(Pixel coordinate grounding data)

----

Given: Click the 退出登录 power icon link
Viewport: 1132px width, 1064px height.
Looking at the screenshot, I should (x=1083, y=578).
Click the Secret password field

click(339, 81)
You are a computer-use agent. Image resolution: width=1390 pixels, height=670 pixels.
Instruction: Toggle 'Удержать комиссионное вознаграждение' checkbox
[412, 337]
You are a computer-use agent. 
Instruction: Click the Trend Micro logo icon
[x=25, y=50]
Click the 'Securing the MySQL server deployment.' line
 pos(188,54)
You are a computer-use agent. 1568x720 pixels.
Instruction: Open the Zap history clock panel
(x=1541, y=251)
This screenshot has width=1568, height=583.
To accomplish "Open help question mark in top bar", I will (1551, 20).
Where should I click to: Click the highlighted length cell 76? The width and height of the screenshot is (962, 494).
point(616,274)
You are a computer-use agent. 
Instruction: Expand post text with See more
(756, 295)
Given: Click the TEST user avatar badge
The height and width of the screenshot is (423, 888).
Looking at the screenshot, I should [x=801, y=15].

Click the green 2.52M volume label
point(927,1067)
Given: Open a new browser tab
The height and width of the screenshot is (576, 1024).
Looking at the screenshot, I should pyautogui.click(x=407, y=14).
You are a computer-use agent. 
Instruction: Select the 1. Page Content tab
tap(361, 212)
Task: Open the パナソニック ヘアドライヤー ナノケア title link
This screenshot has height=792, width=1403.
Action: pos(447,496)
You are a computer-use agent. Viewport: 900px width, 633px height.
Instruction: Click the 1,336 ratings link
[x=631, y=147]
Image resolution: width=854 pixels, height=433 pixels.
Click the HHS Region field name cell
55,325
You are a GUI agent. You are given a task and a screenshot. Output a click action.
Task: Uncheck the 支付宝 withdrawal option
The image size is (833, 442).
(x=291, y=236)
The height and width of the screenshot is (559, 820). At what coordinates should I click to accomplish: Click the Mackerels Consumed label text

----

- _ASSIGNED TASK_:
Search the entries for the word "resolution" and pick out every line that holds it.

- _TASK OUTPUT_:
You are a computer-use agent. Image resolution: width=1390 pixels, height=670 pixels.
Image resolution: width=854 pixels, height=433 pixels.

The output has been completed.